Hitting in the middle of the European workday, the issues frustrated users who took to social media to air their grievances.
Hashtags including #googledown and #YouTubeDOWN were trending as hundreds of millions of internet users tried vainly to connect to the US search engine.
Messages fired off included one saying Google was slow answering queries about the problem because contacts there could not access their Gmail accounts either.
Business users were particularly distraught, but individuals also were affected.
"When all our @Google Drive & inventory management integrations disappeared suddenly during an early morning work session & @_ColleenFlynn lost a few years off her life," BoxxedUp lamented on Twitter.
"When you can't even Google what happened with google," Avnish Singh Rathore tweeted.
All of Google's main services appeared to be affected including Gmail, Google Maps, Google Drive, and YouTube.
But the breakdown apparently did not impact all users, as some indicated the services remained operational even during the worst of the incident.
Already ubiquitous, the services have become more critical this year due to the COVID-19 pandemic, and many employees work from home while students take classes online.
Disruptions to online service providers are not unusual.

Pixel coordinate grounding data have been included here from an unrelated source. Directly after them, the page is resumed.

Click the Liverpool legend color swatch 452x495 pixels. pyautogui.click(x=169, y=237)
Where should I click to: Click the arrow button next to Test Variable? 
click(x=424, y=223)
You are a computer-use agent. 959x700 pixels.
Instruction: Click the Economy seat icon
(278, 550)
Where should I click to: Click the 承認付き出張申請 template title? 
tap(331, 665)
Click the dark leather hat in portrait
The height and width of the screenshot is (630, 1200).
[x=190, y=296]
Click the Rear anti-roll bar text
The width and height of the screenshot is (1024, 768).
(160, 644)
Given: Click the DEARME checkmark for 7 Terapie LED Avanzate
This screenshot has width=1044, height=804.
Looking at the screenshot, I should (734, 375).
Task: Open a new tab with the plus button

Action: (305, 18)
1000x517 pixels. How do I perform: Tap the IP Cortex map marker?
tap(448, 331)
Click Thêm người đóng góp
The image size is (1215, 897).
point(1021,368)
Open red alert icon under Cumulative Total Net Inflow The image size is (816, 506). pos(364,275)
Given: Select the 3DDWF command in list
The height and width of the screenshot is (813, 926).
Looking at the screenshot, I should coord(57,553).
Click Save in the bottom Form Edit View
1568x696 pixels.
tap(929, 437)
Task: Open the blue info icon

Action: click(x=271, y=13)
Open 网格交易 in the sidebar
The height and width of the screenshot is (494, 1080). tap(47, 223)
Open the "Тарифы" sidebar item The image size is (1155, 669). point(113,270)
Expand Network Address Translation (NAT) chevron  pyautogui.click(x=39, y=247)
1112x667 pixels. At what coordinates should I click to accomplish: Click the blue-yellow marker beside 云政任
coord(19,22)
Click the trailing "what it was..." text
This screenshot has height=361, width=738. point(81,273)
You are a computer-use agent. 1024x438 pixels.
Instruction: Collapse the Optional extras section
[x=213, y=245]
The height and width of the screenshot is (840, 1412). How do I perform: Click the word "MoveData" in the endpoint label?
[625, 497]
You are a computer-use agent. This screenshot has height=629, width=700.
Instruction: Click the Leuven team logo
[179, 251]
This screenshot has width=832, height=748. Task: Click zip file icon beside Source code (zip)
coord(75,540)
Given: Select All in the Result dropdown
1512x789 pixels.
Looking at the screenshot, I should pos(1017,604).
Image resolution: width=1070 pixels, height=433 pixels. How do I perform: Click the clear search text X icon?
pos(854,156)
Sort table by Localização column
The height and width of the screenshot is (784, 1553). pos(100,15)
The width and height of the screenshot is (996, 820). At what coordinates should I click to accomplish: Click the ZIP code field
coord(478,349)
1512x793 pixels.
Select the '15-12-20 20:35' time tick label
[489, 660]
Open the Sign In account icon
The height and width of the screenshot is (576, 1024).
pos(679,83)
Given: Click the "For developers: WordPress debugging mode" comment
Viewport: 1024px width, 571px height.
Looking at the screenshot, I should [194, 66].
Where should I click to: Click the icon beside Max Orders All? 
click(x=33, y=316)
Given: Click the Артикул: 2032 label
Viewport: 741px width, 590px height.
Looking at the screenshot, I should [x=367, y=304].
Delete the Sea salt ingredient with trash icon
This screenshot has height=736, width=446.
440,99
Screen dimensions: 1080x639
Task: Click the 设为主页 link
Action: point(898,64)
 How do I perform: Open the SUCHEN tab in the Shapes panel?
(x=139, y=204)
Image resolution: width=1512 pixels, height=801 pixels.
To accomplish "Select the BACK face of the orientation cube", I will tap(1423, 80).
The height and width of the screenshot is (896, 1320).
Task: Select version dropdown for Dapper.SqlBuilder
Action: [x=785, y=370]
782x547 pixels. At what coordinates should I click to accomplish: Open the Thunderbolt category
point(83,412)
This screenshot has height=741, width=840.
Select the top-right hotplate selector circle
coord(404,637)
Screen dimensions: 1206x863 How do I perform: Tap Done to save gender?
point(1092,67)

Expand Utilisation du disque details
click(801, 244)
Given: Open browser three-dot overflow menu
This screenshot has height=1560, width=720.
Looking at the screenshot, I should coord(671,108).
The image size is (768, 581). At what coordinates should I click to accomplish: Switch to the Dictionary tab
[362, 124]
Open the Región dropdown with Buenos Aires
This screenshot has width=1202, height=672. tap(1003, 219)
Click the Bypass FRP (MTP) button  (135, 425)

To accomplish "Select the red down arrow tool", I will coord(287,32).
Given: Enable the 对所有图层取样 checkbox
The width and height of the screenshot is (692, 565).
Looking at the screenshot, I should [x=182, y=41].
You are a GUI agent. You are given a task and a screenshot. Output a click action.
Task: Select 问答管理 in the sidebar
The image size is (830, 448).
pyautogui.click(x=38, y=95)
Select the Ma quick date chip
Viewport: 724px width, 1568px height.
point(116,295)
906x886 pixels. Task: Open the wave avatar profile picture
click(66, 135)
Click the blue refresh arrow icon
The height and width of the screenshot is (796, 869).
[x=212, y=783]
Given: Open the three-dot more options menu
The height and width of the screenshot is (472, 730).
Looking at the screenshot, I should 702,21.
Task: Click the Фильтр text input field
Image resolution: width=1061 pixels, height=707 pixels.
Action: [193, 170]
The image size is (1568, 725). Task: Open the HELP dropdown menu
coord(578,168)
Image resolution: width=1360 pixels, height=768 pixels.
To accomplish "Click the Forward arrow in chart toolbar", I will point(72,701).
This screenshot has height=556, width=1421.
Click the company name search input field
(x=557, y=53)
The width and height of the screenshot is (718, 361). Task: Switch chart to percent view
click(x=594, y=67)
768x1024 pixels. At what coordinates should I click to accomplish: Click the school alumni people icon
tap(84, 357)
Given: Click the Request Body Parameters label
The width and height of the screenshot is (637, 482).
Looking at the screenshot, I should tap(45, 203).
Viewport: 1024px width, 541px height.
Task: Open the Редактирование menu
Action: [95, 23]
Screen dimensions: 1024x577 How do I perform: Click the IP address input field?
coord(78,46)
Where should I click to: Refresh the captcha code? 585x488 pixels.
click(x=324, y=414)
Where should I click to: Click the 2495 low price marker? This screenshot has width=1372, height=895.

Amazon Web Services (AWS), the Amazon subsidiary specializing in on-demand cloud services for businesses and individuals, experienced a major technical outage in November.
Even while the Google breakdown lasted less than an hour, U.S. media said it hit the New York subway, and the Roku streaming television service, as well as the Wall Street Journal and Washington Post.
Some on social media took shots at Google and congratulated themselves for using competitors.
"We're so happy that we rely on @Nextclouders , @DuckDuckGo and @ProtonMail to get things done in the Noshpit HQ. #googledown," Noshpit Magazine tweeted.
In addition to its search engine, Google offers a multitude of services, ranging from messaging to video sharing, maps, photos and documents storage and games.
Google also sells data center space and services in a cloud computing business that competes with those of Amazon and Microsoft.